Gerdes, an automotive journalist, annihilated the U.S. Environmental Protection Agency's fuel economy rating for the 2015 Golf, which was set at 45 mpg on the highway when equipped with a manual transmission. Gerdes reached 81.17 mpg.
The secret of Gerdes' success lies in his use of hypermiling techniques to drastically outperform the window-sticker number.
While fleet managers may salivate over the possibility of their drivers reaching this level of fuel economy and the subsequent costs saved by the drastically lower fuel usage, the driving techniques used by hypermiling hobbyists often run counter to a fleet's primary goal to increase safe driving and reduce higher-risk driving.

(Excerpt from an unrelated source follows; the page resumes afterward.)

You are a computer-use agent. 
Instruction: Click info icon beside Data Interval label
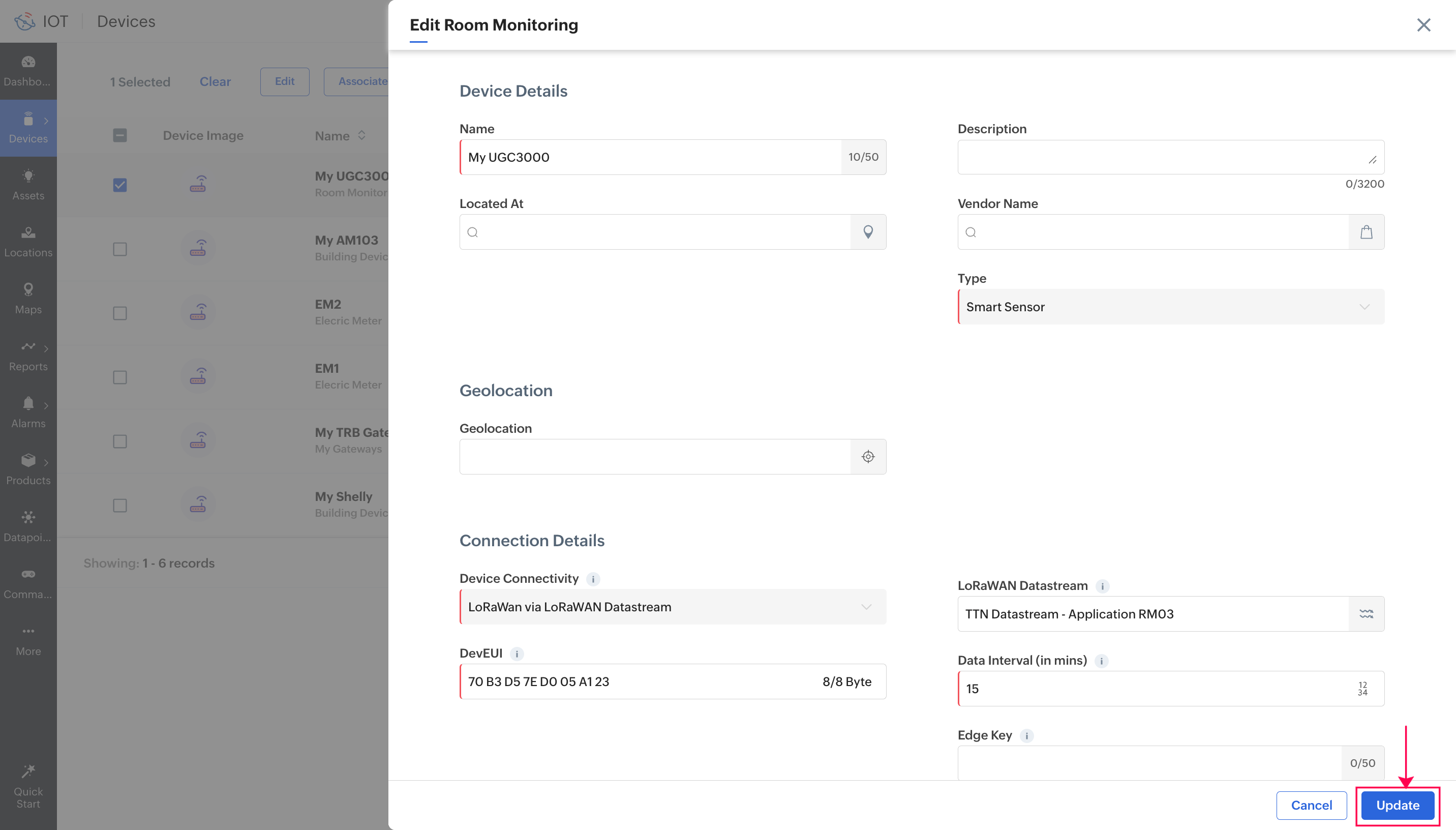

"Driving safely and responsibly is the most important priority," said Bill Jones, director of product management for Element Fleet Management. "There are steps you can take to increase fuel efficiency safely but practicing safe driving is of utmost importance."

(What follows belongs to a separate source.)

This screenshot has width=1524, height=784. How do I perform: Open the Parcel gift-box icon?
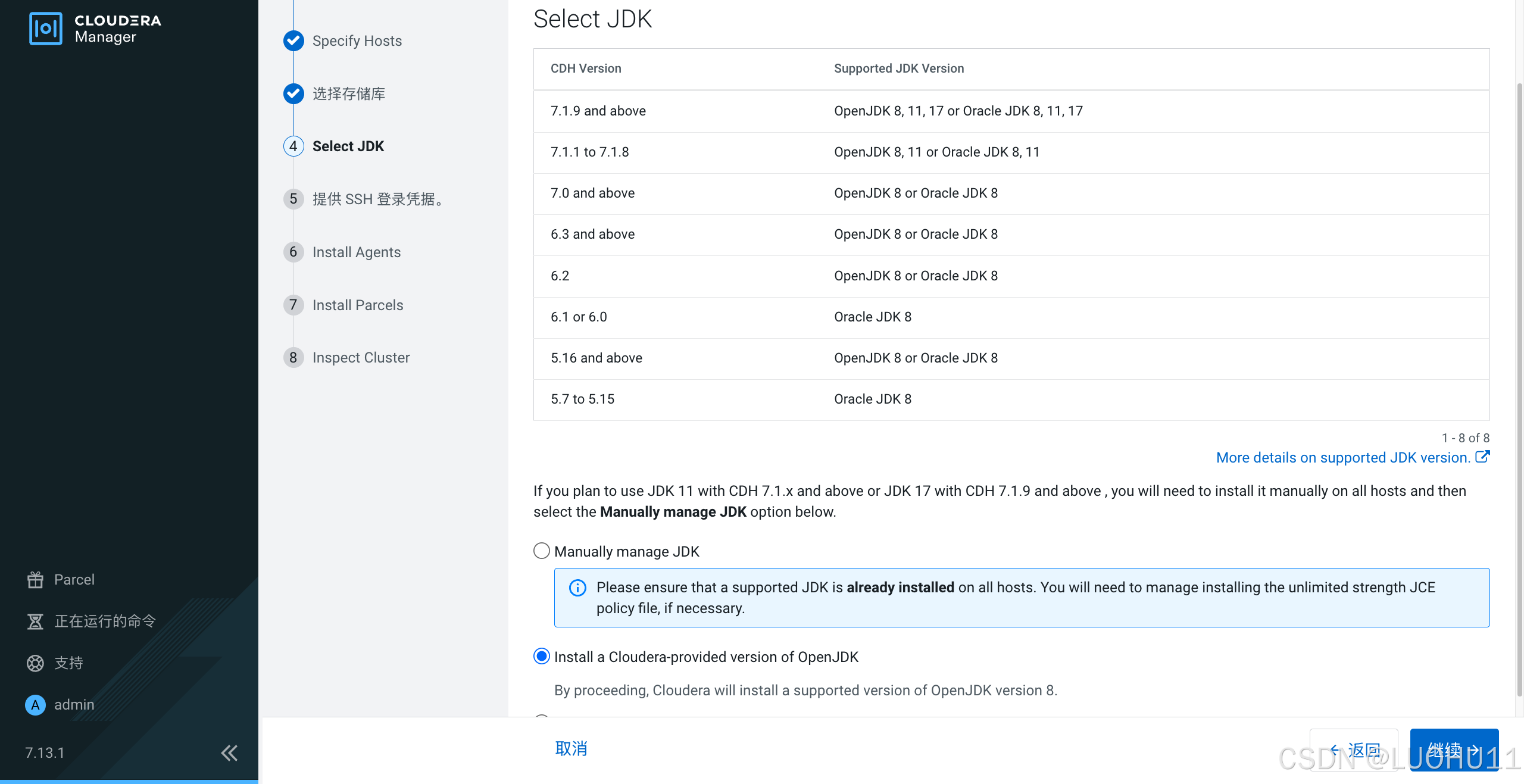(x=35, y=579)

Several hypermiling techniques are similar to the eco-driving techniques taught to fleet drivers such as no hard braking, moderate acceleration, reducing idling, tire pressure management, and avoiding driving at higher speeds. However, hypermilers use other techniques such as coasting, shifting to neutral while in motion, "pulse and glide," drafting and cornering without braking that can increase risk.
"None of the traditional eco-driving techniques compromise safety," said Art Liggio, president of Driving Dynamics. "Safety should always remain the dominant decision maker for all actions behind the wheel."
Using several of the hypermiling techniques can increase risk factors and undermine fundamental safety principles. A drive can compromise adequate safety zones, reaction time, signaling other drivers of changes in speed and direction, as well as vehicle stability by amplifying rollover dynamics, Liggio said.
Let's take a closer look at some of the hypermiling techniques and why fleet drivers should avoid them.
One hypermiling technique is known as "pulse and glide." The driver gradually accelerates to a set speed and then lets the vehicle glide to a lower speed within a set range. In one example, the driver would accelerate to 39 mph and then let the vehicle coast to 32 mph before re-engaging the accelerator.
"Your best bet is to utilize your vehicle's cruise control function," said Jones in response. "No technique will maintain a steady speed and acceleration better than cruise control. This should only be used on days when it is dry and there is no rain, snow, ice or slippery surfaces."
Another technique involves shifting the vehicle's transmission into neutral at highway speeds and coasting to a stop of lower pre-determined speed. This can present a safety concern because the vehicle is operating in a powerless coast and power brake assist may be lost depending on the model. This technique and others can increase what Liggio calls "action time" when a driver must take action to avoid a crash.
Driving Dynamics teaches a principle known as "one second advantage" that was based on a study that determined if a driver has one more second to react and knows what to do with that second, more than 90 percent of crashes could be avoided, Liggio said.
Jones agreed, and said the technique "presents many safety concerns" for fleet managers, as well as possible maintenance issues.
"If you put a vehicle into neutral while you have cruise control on, your engine will rev, thinking it needs to speed up, and may result in engine damage," Jones said.
In addition to the driving techniques themselves, hypermilers also set up their vehicles in certain ways to increase fuel economy. Tire inflation is a primary focal point. They reduce as much cargo as they can from the vehicle. They use lower-viscosity oil and sometimes install a gauge that provides more detailed fuel economy data to the driver.
For leased vehicles, fleet management companies often set up vehicles for fleets by following manufacturer guidelines. The type of oil used in a fleet vehicle would fall under these guidelines, said Element's Jones.
"We recommend using the oil viscosity grade recommended by the vehicle manufacturer," Jones said. "Using oil that is not approved by the manufacturer could ultimately void the vehicle’s warranty."